#### REQUEST
Copy out the lines from the one containing "The image size is (1920, 407)." through the one containing "(233, 226).", both included, keeping every character unchanged.

#### Items from a dataset

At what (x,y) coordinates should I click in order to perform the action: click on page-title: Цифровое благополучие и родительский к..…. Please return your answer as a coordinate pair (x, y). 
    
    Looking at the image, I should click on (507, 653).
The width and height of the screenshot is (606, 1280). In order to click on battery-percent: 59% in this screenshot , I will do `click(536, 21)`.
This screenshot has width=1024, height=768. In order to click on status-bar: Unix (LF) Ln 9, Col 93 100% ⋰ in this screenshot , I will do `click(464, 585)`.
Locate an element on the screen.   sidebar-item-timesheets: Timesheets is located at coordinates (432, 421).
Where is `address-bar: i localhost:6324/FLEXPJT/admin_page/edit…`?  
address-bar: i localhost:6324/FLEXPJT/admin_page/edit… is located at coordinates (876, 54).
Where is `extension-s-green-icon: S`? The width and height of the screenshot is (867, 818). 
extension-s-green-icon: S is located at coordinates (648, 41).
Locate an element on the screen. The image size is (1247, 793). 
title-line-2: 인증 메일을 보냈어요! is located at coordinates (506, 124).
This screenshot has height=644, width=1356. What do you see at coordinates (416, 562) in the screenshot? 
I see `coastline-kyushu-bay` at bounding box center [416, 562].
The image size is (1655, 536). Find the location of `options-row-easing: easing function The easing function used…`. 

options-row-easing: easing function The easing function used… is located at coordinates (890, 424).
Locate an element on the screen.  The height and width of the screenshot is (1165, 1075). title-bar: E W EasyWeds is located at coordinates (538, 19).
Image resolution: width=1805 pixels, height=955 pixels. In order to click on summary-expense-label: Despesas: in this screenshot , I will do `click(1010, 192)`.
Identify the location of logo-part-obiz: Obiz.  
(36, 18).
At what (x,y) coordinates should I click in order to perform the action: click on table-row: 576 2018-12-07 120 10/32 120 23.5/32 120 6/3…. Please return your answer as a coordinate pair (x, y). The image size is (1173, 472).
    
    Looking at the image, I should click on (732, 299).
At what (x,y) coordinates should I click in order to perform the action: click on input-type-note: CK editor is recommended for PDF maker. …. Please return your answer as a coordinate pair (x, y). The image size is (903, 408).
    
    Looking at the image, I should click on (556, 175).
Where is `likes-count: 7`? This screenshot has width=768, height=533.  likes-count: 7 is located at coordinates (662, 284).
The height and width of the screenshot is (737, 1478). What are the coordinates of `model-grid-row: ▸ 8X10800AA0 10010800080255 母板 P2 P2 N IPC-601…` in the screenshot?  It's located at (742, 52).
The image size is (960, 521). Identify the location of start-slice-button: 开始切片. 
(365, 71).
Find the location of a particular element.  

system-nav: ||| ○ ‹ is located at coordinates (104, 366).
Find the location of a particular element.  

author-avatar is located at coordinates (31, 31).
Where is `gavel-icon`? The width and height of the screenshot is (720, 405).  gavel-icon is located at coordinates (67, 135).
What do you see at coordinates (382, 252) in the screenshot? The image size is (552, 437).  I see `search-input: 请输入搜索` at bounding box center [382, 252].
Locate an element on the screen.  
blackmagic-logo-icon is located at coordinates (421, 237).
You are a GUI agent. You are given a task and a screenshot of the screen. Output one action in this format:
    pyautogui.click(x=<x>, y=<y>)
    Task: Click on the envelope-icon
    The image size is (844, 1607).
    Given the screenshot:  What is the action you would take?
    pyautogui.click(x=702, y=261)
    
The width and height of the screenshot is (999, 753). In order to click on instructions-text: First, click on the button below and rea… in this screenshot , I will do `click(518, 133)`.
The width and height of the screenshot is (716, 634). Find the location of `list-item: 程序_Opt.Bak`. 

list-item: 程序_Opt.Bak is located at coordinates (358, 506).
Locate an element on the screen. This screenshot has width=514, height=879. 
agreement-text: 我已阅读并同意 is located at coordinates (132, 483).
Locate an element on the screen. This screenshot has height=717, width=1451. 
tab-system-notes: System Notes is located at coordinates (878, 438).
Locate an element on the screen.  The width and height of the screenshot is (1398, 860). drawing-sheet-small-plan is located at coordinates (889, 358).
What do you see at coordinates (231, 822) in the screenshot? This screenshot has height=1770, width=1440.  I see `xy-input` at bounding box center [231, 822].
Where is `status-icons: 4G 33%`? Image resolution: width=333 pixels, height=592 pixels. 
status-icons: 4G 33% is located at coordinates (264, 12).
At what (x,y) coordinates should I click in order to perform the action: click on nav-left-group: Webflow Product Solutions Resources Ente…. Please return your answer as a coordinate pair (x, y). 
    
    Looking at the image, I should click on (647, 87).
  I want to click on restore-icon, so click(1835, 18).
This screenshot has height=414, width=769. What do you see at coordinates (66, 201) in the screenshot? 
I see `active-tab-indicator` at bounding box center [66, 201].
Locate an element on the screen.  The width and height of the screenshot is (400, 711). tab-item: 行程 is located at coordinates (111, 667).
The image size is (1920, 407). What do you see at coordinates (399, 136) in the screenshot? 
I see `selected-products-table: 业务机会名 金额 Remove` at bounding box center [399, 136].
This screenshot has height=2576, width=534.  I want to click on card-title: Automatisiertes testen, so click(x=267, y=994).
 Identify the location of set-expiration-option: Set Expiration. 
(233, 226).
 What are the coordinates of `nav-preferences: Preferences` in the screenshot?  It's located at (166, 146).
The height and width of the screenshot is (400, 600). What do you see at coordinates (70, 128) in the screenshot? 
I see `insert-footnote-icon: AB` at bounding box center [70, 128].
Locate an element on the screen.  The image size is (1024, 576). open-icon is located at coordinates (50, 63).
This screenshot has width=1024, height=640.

#### EXERCISE OUTPUT
The image size is (1920, 407). What do you see at coordinates (399, 136) in the screenshot? 
I see `selected-products-table: 业务机会名 金额 Remove` at bounding box center [399, 136].
This screenshot has height=2576, width=534.  I want to click on card-title: Automatisiertes testen, so click(x=267, y=994).
 Identify the location of set-expiration-option: Set Expiration. 
(233, 226).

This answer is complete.